Homilía del viernes 2 de marzo del 2018, II CUARESMA

Algunos piensan que aprovecharse de los demás es un signo de inteligencia y, por tanto, es lícito hacerlo. Esto es algo inmoral, es una actitud que tiene que ver con la envidia, los celos, y un sentimiento de inferioridad. En la cuaresma hemos de trabajar para conducir nuestros sentimientos, no dejemos que por ellos rechacemos a Cristo, lo desterremos de nosotros mismos, lo llevemos a la cruz. Cada tentación hagámosla camino de caridad sirviendo.

Homilía del martes 27 de febrero de 2018, II CUARESMA

Si buscáramos una expresión que nos diga qué quiere Dios de nosotros, sería que asumamos la responsabilidad personal de la vida y que tomemos en cuenta su Palabra que revela el camino, su voluntad, para encontrar la salvación. No importa lo grave o inmundo del pecado, “vendrán a ser como blanca lana”. La fuerza de Dios es el amor misericordioso. La fuerza del hombre es el dolor y arrepentimiento. Reorientar nuestra vida hacia Cristo, camino de salvación es nuestra Cuaresma, para encontrar la salvación por la edificación de la justicia y la paz.

Homilía del viernes 23 de febrero, I CUARESMA

“¿Acaso quiero yo la muerte del pecador, dice el Señor, y no más bien que enmiende su conducta y viva?”. Tanto el justo como el pecador están llamados a vivir en Alianza permanente con el Señor. Con todo, hemos de recordar que es responsabilidad de cada uno vivir la conversión. No depende de Dios que yo responda o no a su amor; depende de cada uno. No culpemos a Dios si nos alejamos de Él y no le hacemos caso.

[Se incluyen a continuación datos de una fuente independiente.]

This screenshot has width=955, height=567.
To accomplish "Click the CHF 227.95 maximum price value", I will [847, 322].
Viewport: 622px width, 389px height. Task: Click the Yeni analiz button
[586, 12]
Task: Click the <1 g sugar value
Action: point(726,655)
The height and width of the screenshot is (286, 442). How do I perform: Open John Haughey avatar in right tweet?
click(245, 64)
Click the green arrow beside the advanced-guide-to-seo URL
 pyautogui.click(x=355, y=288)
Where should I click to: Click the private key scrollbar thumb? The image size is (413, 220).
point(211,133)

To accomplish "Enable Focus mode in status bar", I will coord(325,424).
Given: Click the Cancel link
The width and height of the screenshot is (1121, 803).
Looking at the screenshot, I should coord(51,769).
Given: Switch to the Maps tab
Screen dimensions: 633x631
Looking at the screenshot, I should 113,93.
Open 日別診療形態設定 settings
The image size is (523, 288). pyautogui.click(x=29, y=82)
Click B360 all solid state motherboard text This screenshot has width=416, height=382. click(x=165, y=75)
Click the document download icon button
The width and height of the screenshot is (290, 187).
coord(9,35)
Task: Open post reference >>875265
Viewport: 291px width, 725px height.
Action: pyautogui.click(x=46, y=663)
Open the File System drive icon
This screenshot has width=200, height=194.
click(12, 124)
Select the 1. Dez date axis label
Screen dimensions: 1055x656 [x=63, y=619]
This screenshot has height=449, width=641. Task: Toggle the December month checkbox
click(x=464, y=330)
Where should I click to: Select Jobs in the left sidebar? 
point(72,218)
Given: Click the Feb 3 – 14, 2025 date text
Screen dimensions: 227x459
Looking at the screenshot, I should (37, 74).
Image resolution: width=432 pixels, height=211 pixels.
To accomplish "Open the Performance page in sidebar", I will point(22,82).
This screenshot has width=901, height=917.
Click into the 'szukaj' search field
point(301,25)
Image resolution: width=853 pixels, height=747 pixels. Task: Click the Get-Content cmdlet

Homilía del 16 de febrero de 2018, VIERNES DESPUÉS DE CENIZA

Somos un pueblo en su mayoría bautizado, tenemos en muchos espacios de encuentro de imágenes de la Virgen de Guadalupe: la casa, el trabajo, el transporte, hay quienes se tatúan su imagen. Evitemos tener la doble vida que el profeta rechaza: “el día en que ustedes ayunan encuentran la forma de hacer negocio y oprimen a sus trabajadores… ayunan, sí, para luego reñir y disputar, para dar puñetazos sin piedad”.

Homilía del Miércoles de ceniza, 14 de febrero del 2018

Conocemos la ‘plagas de deshumanización’ que enfrentamos: corrupción, injusticia, marginación, crimen organizado. No es plaga física sino social; no es de un lugar, es mundial. Sólo por la auténtica conversión superamos esa plaga. La Iglesia tiene la misión de anunciar que Dios ha llegado a reinar con el amor, la verdad, la justicia, la paz. Nos toca promover la reconciliación y propiciar que Dios actúe.